US Govt Keeps Distance From Dennis Rodman's North Korea Trip

Dennis Rodman is in North Korea, but the U.S. government doesn't seem to care.

Rodman traveled to the rogue, nuclear-armed nation this week under the sponsorship of Irish bookmaker Paddy Power, training North Korean basketball players for a game against ex-NBA pros, to be held in Pyongyang Jan. 8, leader Kim Jong Un's 31st birthday.

The former Chicago Bulls star is a self-proclaimed "friend for life" with Kim, a purported fan of the 1990s Bulls teams of which Rodman was a member. Rodman has previously visited Pyongyang with Vice magazine, to hang out and take in an exhibition game between North Korean players and the Harlem Globetrotters, for an August episode of the Brooklyn-based magazine's HBO show.

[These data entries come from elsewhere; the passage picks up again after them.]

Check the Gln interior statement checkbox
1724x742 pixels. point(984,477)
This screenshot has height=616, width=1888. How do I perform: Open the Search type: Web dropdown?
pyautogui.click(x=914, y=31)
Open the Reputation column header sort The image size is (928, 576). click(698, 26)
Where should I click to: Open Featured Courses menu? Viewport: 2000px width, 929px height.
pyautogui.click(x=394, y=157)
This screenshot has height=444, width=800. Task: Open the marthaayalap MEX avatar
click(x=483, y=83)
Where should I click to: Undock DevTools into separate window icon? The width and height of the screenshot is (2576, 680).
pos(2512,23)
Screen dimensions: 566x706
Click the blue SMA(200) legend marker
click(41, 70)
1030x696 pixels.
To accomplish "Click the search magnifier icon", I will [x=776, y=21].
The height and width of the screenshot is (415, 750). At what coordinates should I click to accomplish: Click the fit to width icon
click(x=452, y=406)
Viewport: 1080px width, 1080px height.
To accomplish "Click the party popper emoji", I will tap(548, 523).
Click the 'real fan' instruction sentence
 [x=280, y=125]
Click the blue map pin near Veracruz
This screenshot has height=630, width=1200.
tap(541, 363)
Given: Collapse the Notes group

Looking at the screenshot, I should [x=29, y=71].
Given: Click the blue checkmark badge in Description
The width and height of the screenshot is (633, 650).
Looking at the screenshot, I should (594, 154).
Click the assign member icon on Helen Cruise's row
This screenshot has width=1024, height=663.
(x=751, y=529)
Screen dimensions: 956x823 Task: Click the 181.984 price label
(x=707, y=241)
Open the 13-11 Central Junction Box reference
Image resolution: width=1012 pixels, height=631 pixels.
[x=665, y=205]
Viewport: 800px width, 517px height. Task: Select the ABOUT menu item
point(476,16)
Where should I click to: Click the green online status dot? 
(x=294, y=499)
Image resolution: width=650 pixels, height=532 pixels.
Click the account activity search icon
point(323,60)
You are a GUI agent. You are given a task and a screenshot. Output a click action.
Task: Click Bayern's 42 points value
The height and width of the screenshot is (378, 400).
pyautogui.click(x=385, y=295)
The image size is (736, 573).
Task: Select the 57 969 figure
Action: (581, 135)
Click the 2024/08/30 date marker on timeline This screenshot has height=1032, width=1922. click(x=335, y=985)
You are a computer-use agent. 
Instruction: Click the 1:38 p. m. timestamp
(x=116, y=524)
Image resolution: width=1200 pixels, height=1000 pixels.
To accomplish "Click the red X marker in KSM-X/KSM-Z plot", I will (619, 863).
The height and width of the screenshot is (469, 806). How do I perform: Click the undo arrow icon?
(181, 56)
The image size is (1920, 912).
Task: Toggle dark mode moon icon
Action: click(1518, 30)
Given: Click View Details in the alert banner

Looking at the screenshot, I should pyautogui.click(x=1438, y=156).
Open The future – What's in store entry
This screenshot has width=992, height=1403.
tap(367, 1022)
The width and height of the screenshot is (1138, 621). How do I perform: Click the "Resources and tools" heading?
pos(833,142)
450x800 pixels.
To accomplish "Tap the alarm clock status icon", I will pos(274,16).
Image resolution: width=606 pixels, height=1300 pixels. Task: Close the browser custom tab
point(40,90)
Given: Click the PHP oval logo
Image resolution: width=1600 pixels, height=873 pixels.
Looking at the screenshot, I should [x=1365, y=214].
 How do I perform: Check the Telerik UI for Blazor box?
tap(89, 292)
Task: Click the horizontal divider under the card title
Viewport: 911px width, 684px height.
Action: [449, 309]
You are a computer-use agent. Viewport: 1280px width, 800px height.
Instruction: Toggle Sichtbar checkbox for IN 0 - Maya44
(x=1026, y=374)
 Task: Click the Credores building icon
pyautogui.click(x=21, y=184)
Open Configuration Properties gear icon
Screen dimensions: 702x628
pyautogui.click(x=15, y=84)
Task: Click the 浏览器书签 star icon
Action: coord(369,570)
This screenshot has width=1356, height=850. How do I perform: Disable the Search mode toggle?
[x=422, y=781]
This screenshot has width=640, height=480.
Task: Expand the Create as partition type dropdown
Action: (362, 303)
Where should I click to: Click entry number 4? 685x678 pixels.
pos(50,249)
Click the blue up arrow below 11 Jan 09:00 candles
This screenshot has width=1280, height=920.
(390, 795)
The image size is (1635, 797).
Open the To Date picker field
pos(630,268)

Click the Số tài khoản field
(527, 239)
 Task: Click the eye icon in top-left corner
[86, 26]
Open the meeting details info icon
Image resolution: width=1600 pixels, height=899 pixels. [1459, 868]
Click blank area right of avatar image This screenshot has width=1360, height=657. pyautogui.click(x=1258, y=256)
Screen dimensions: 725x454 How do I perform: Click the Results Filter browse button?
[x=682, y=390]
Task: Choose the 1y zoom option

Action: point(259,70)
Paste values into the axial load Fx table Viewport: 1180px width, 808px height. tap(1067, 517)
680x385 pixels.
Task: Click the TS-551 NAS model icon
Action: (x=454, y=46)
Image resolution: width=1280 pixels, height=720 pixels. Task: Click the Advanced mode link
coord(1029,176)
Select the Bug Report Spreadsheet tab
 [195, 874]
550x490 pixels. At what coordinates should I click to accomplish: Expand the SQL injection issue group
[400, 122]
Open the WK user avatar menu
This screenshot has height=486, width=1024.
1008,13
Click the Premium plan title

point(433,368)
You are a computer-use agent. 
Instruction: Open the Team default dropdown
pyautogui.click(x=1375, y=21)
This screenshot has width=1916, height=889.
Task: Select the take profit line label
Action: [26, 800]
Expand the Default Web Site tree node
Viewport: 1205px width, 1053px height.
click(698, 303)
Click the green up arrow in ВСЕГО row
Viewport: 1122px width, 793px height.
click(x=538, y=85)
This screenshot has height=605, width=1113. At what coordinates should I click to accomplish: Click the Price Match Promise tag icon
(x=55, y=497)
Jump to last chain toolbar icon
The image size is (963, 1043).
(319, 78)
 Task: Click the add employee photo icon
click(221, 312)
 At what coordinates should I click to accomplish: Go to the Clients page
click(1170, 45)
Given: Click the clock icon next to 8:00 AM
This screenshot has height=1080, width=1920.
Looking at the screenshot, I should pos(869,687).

His latest visit comes on the heels of North Korea's highly publicized execution of Kim Jong Un's uncle, Jang Song Thaek, a well-known government figure who was accused of betraying Kim's "warmest paternal love" in a long, written accusation. It also comes as North Korea recently released one American held in detention, Merrill Newman, and as American Kenneth Bae remains imprisoned there, sentenced to 15 years in a labor camp.

Given the mystery that surrounds North Korea as a country and Kim Jong Un as its young leader, the lack of any U.S. diplomatic relationship with Pyongyang, and the importance of North Korea to the United States - with its nuclear-weapons program setting regional allies (and the rest of the world) on edge, and with Bae still held there - one might see Rodman's expedition as a potential diplomatic icebreaker, if not a means to gather some intelligence on how things are going in North Korea's government after Jang's execution caused widespread speculation about a shakeup.

The U.S. government does not see it that way.

The State Department said this week that it has not spoken with Rodman about his trip and that it doesn't see much utility in doing so.

"We have not been contacted by Mr. Rodman. He's not there for the U.S. government," State Department spokeswoman Marie Harf told reporters Thursday. "What we should be focused on is not an ex-NBA player from however many years ago who decides to take a trip to North Korea; it's on what the North Korea Government's doing, on its brutality, on its continued violation of its international obligations. That's what we're focused on here, certainly, not what Dennis Rodman is or isn't doing."

Harf had previously said she is "just not aware of any way Dennis Rodman fits into" advancing U.S. foreign policy goals.

The State Department says it's open to talking to any citizen who goes to North Korea and returns, but it does not have any plans to receive a debrief from Rodman. His trip there appears to purely private and wholly unconnected to the U.S. government's concerns over North Korea's human-rights abuses, nuclear posturing, or Bae's continued detention, despite Rodman's status as the only American known to have such a personal relationship with Kim Jong Un.